**Given exercise**
From the Greensboro Bound festival announcement, reproduce word for word the passage that begins with the words containing "Daniel Pink is the" and ends with "The Sunday Telegraph.".

---- Text shown

Who’s Coming to Greensboro Bound?

We had a party a few weeks ago to talk about all of the authors (over 70!) arriving in Greensboro May17-20 for our Greensboro Bound Literary Festival and some of the folks there helped us with the announcement.

We’ll have our schedule on the website very soon.

In the meantime, you can listen to Brian Lampkin talk about the festival on the new Greensboro podcast, Gate City Chatter.

Author Dan Pink is Greensboro Bound

Author Daniel Pink is Greensboro Bound

Daniel Pink is the New York Times best-selling author of sic books, including Drive: The Surprising Truth about What Motivates Us and To Sell is Human. His newest, When: The Scientific Secrets of Perfect Timing, was on the New York Times Bestseller List within a week of its release.

Pink was host and co-executive producer of Crowd Control, a television series about human behavior on the National Geographic Channel. He also appears on NPR’s Hidden Brain and the PBS NewsHour. He’s a contributing editor at Fast Company and Wired and a business columnist for The Sunday Telegraph.

--------
---- Data block

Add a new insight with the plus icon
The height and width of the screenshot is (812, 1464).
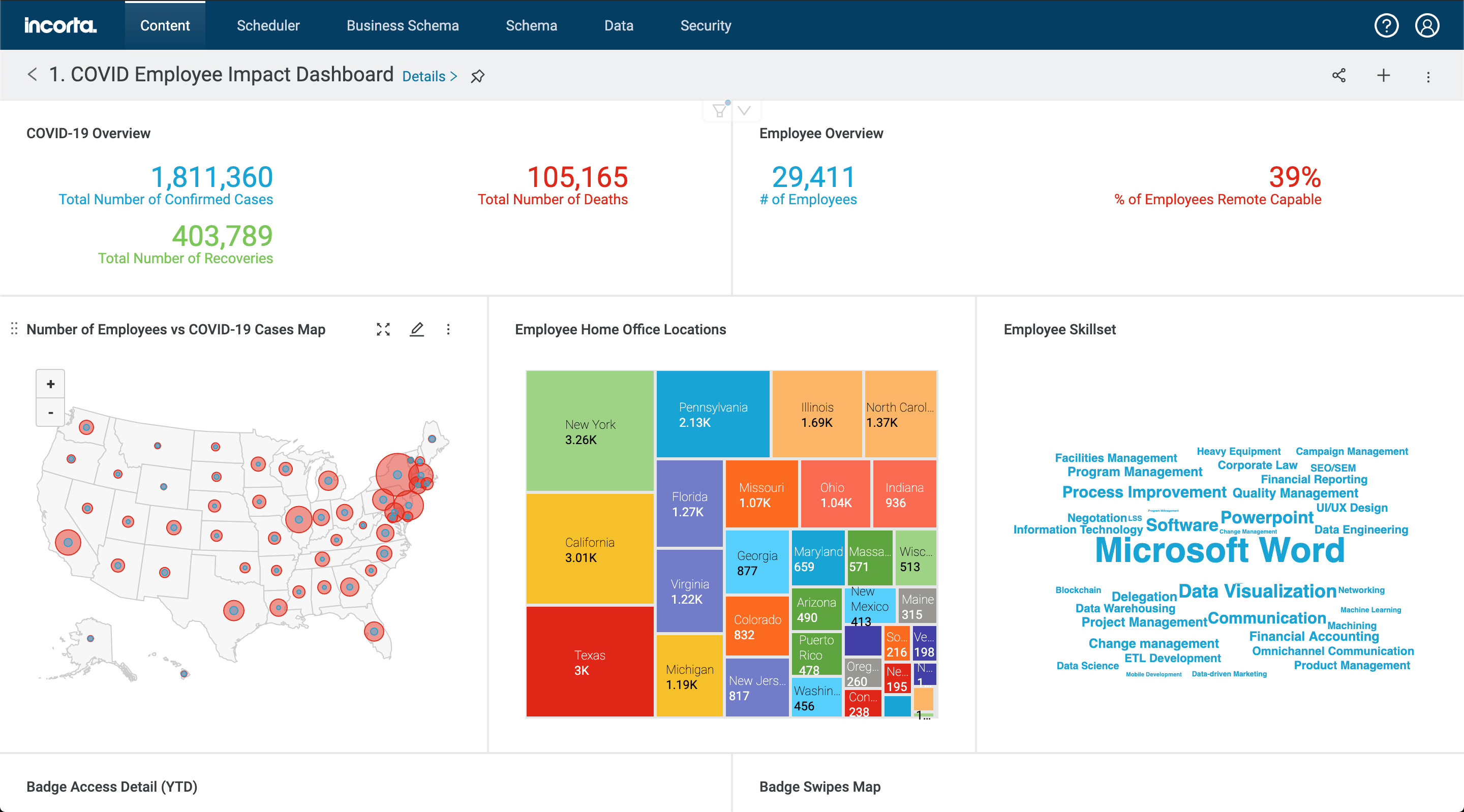tap(1383, 76)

--------

**Result below**
Daniel Pink is the New York Times best-selling author of sic books, including Drive: The Surprising Truth about What Motivates Us and To Sell is Human. His newest, When: The Scientific Secrets of Perfect Timing, was on the New York Times Bestseller List within a week of its release.

Pink was host and co-executive producer of Crowd Control, a television series about human behavior on the National Geographic Channel. He also appears on NPR’s Hidden Brain and the PBS NewsHour. He’s a contributing editor at Fast Company and Wired and a business columnist for The Sunday Telegraph.